Saved entries
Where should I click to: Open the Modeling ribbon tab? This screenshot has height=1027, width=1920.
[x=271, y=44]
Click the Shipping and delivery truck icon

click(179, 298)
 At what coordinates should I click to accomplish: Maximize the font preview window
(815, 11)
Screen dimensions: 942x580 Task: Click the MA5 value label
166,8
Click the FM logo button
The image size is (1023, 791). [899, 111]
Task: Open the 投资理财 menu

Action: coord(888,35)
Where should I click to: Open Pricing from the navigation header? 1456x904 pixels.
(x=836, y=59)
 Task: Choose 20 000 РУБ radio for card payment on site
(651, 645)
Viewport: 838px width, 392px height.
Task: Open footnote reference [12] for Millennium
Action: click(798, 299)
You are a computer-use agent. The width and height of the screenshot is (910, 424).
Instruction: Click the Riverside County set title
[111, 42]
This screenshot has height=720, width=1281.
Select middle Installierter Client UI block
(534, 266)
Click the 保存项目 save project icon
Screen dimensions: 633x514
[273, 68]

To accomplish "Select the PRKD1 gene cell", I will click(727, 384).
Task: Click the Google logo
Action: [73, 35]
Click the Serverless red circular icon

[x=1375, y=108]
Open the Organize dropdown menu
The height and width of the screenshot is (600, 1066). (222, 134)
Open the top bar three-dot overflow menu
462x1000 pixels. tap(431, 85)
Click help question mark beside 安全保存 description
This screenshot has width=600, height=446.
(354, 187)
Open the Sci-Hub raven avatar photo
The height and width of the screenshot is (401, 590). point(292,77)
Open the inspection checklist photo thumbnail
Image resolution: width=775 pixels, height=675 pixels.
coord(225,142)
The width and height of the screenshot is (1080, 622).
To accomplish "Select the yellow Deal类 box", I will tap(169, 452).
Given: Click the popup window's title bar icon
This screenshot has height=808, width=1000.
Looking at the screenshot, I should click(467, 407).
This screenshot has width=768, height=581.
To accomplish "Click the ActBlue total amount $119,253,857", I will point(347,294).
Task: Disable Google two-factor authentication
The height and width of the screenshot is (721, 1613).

Exercise brief:
The required output is every line of the entries, starting at the one that contains "This screenshot has height=720, width=1281." and ending at the last, copied exactly.

Exercise response:
This screenshot has height=720, width=1281.
Select middle Installierter Client UI block
(534, 266)
Click the 保存项目 save project icon
Screen dimensions: 633x514
[273, 68]

To accomplish "Select the PRKD1 gene cell", I will click(727, 384).
Task: Click the Google logo
Action: [73, 35]
Click the Serverless red circular icon

[x=1375, y=108]
Open the Organize dropdown menu
The height and width of the screenshot is (600, 1066). (222, 134)
Open the top bar three-dot overflow menu
462x1000 pixels. tap(431, 85)
Click help question mark beside 安全保存 description
This screenshot has width=600, height=446.
(354, 187)
Open the Sci-Hub raven avatar photo
The height and width of the screenshot is (401, 590). point(292,77)
Open the inspection checklist photo thumbnail
Image resolution: width=775 pixels, height=675 pixels.
coord(225,142)
The width and height of the screenshot is (1080, 622).
To accomplish "Select the yellow Deal类 box", I will tap(169, 452).
Given: Click the popup window's title bar icon
This screenshot has height=808, width=1000.
Looking at the screenshot, I should click(467, 407).
This screenshot has width=768, height=581.
To accomplish "Click the ActBlue total amount $119,253,857", I will point(347,294).
Task: Disable Google two-factor authentication
The height and width of the screenshot is (721, 1613).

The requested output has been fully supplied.